“The whole experience makes me want to pull aside politicians and business leaders and maybe everyone else and offer some pious advice: Don’t try to be everyman. Don’t pretend you’re a member of every community you visit. Don’t try to be citizens of some artificial globalized community. Go deeper into your own tradition. Call more upon the geography of your own past. Be distinct and credible. People will come.”
—David Brooks on The Power of the Particular
Good advice for artists, designers, creators, politicians, entrepreneurs, and pretty much all humans.
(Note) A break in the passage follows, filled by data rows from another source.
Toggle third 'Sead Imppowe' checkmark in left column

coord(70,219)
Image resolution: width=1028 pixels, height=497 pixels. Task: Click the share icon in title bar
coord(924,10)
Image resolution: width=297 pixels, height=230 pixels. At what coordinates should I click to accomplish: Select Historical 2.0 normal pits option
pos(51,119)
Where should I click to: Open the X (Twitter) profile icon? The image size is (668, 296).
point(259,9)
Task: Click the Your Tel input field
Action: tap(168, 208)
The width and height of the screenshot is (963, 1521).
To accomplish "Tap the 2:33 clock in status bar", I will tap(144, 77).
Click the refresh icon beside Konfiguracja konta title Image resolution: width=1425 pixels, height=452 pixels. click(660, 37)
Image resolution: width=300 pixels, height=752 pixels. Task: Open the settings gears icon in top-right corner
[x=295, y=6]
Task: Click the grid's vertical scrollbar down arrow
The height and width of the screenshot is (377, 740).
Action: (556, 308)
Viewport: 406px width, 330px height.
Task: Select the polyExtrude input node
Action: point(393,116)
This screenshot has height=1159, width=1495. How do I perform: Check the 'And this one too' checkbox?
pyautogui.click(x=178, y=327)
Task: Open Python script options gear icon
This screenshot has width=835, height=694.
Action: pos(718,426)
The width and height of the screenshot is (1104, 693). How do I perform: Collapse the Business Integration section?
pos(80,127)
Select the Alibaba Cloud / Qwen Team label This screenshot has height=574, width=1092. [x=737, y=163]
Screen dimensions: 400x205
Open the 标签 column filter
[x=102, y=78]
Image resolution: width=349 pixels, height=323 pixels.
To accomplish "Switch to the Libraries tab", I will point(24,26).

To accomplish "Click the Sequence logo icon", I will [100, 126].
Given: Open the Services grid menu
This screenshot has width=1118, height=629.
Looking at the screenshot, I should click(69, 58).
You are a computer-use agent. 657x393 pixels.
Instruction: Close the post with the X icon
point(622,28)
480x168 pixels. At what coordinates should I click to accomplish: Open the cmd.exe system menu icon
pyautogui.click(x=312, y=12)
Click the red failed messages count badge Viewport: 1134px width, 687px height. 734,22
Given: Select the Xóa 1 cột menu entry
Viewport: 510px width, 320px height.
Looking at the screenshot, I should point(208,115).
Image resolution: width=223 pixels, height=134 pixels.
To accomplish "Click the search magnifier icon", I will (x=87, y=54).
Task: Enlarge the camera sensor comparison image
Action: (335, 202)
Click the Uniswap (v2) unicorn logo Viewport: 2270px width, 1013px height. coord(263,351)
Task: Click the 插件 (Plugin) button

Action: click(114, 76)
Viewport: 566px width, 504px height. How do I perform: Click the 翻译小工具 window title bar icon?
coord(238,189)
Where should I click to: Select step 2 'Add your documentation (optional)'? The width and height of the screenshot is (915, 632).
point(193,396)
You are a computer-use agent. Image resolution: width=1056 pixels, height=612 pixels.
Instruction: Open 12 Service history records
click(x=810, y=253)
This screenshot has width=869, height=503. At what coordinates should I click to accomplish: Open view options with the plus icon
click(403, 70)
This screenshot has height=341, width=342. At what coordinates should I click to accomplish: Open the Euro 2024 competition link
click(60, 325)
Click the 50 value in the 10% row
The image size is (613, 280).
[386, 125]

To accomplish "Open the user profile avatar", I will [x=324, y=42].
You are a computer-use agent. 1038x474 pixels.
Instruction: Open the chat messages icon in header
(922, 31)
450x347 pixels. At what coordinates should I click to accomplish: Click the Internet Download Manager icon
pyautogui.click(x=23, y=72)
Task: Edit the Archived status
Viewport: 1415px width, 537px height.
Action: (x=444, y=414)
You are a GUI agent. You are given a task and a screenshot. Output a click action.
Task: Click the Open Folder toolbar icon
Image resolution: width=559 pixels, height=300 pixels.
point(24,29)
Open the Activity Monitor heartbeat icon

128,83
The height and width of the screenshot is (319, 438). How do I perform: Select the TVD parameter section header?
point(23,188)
David Brooks has a nice piece in The New York Times on two ways to live life. The first is from an essay Clayton Christensen wrote for the Harvard Business Review:
Christensen advised the students to invest a lot of time when they are young in finding a clear purpose for their lives. “When I was a Rhodes scholar,” he recalls, “I was in a very demanding academic program, trying to cram an extra year’s worth of work into my time at Oxford. I decided to spend an hour every night reading, thinking, and praying about why God put me on this earth.
Essentially, Christensen proposes applying business planning techniques to life, developing strict plans and purposes. I think I tend to do this, often subconsciously, thought the older I get the more I realize the truths behind a summoned life:
This mode of thinking starts from an entirely different perspective. Life isn’t a project to be completed; it is an unknowable landscape to be explored. A 24-year-old can’t sit down and define the purpose of life in the manner of a school exercise because she is not yet deep enough into the landscape to know herself or her purpose. That young person — or any person — can’t see into the future to know what wars, loves, diseases and chances may loom. She may know concepts, like parenthood or old age, but she doesn’t really understand their meanings until she is engaged in them.
Like Brooks, I think a healthy balance of both of these are good. Plans are important, but being open to exploring outside those plans are equally fulfilling.